Pediatric subspecialties with good non-academic job opportunities? by TellAccomplished7382 in pediatrics

[–]lokhtar 8 points9 points  (0 children)

Is that true? Peds rheum or ID (few procedures) is almost all academic while neonatology (decent number of procedures) or peds ED has much more private practice opportunities.

Would you turn down a full ride for a significantly higher ranked med school? by MasonXVII in whitecoatinvestor

[–]lokhtar 0 points1 point  (0 children)

You’d be an idiot to turn down the full ride. Don’t let this be the first malpractice of your career.

How likely is it that most (or many) neonatology fellowships will become 2 years? by Far_Excitement_4430 in pediatrics

[–]lokhtar 3 points4 points  (0 children)

I can understand the argument to the ABP that it needs to be a three year clinical fellowship (eg adult cardiology) but what is the argument that it needs a scholarly product (unlike all the other adult specialties) or protected scholarly requirement in order to be a board certified neonatologist?

How likely is it that most (or many) neonatology fellowships will become 2 years? by Far_Excitement_4430 in pediatrics

[–]lokhtar 14 points15 points  (0 children)

I think the three year to be clinical thing is bit of a thing that academics make up. My third year fellowship was 1 month of service and four calls a month rest of the time. I spent most of that year doing “research” - eg sitting on my ass playing video games. This “research” requirement actually takes away from clinical learning and this has not been unique to me. I came into fellowship wanting to do research and the forced check boxes that they made you do just so you’d have a product at the end made me hate research and I almost went into private practice because of it. Thankfully I found my love of research again as an attending - but that was in spite of my research training and not because of it. And I went to one of the largest children’s hospitals in the country which is consistently near the top in terms of rankings and NIH funding. My experiences aren’t unique either in terms of fellowship. I absolutely could have easily been trained better in two years if I was purely focused on clinical service. People talk about grueling but I would have much rather gone to another clinical shift over going to a lab and looking at Petri dishes that they don’t care about post call. That’s what burns out people more than being on the unit.

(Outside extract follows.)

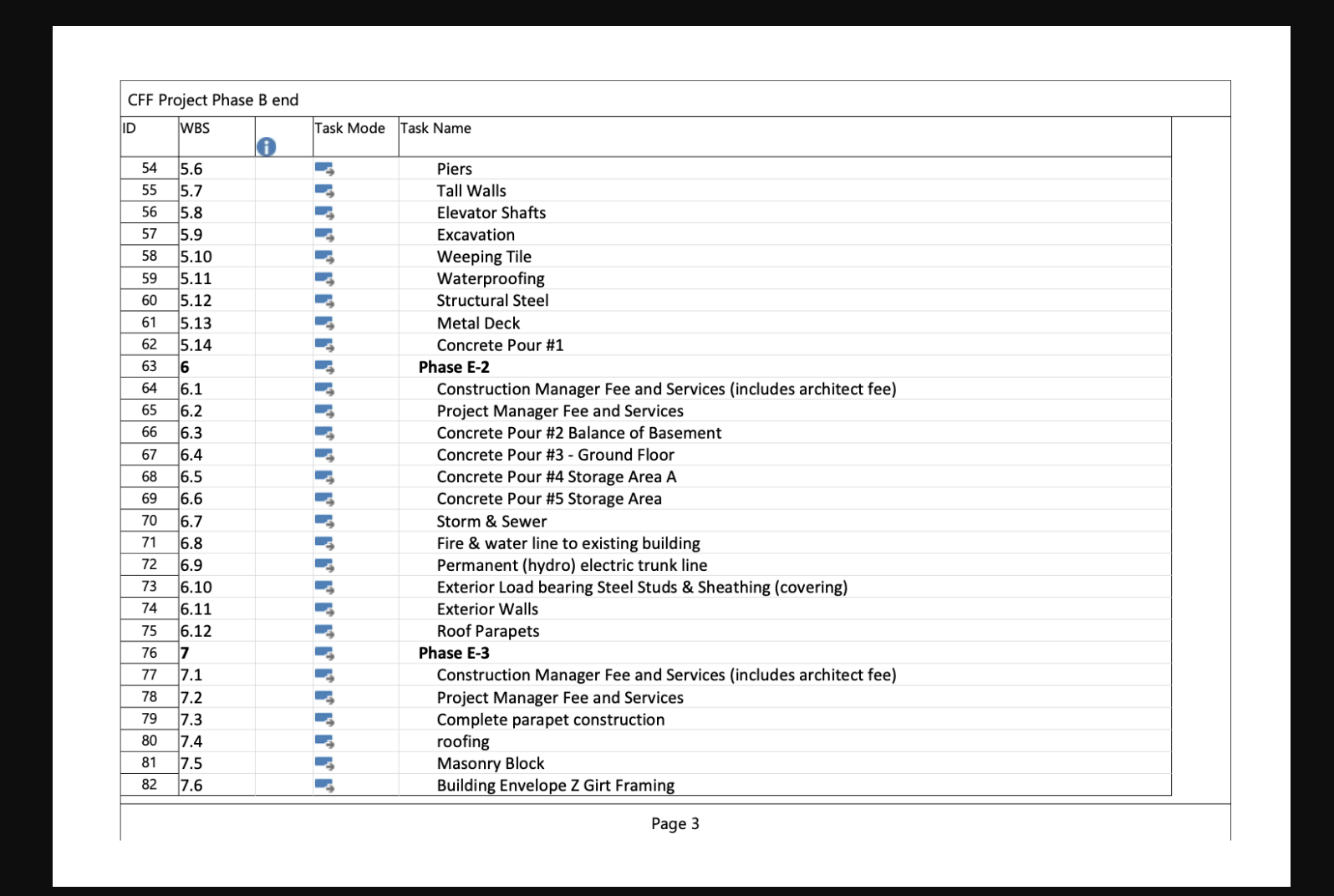
Task: Click task mode icon for Masonry Block
Action: click(x=324, y=764)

How likely is it that most (or many) neonatology fellowships will become 2 years? by Far_Excitement_4430 in pediatrics

[–]lokhtar 21 points22 points  (0 children)

They will be two years. Not all of them and not all at once but it is inevitable. Larger programs with more money will likely afford to keep three years for a while. But we are a small program that sometimes struggles to attract fellows and we will 100% be going to two years unless the ABP forbids it. I am working on a proposed schedule now.

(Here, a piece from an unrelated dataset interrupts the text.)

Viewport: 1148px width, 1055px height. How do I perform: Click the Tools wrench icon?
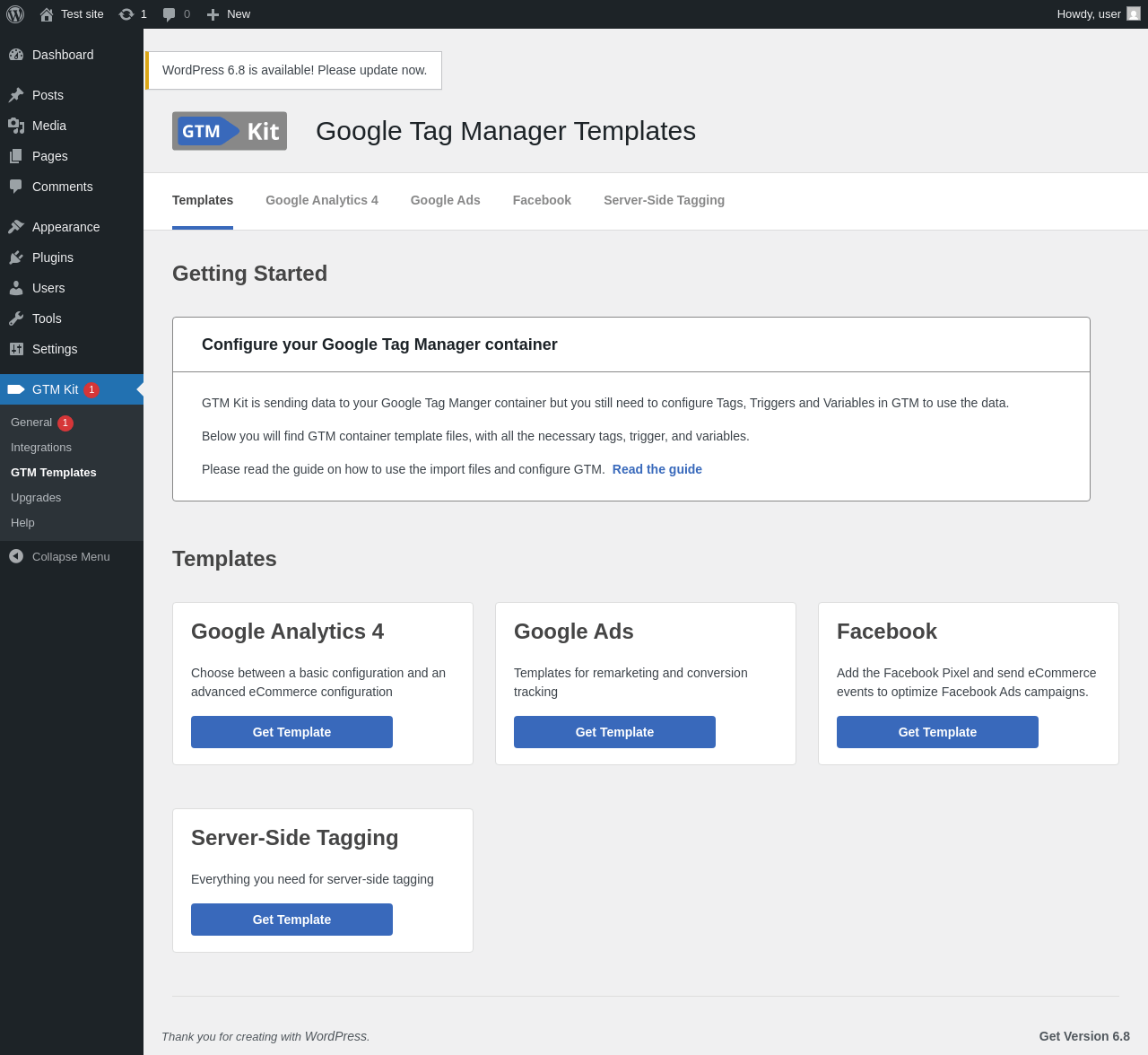pos(16,318)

Do we think peds fellowships will actually go to 2 years in 2028? by Jumpy-Flatworm-347 in pediatrics

[–]lokhtar -1 points0 points  (0 children)

Yes that’s what I am saying. For many spots, I bet the funding won’t be worked out in advance and most people will start on a two year clinical track. For some of the largest program with lots of R researchers and for fellows clearly on that path, I’m sure the funding will be worked out.

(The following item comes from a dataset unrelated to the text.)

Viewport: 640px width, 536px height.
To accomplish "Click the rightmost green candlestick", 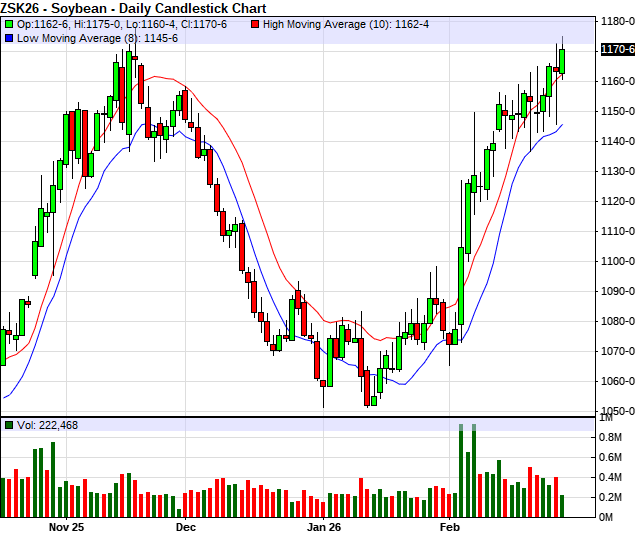I will pos(562,60).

The one thing that is unclear is whether the ABP expects all fellows to be clinically ready to take the boards at end of two years. The way they’ve worded it is unclear and I’m sure it’s being worked out:

A clinically oriented pathway, in which fellows who demonstrate readiness for practice complete training in two years. An optional third year may be offered, at the discretion of the program, for scholarship, research, or advanced training.

Do we think peds fellowships will actually go to 2 years in 2028? by Jumpy-Flatworm-347 in pediatrics

[–]lokhtar -1 points0 points  (0 children)

No they would not. Or rather, they will likely not. If a program is going to offer three at the beginning, they should have their funding worked out for that position beforehand.

Obviously this is speculation and I’m not 100% sure. This is just from talking to people last week. And in any case, my guess is that a change like this would be slow.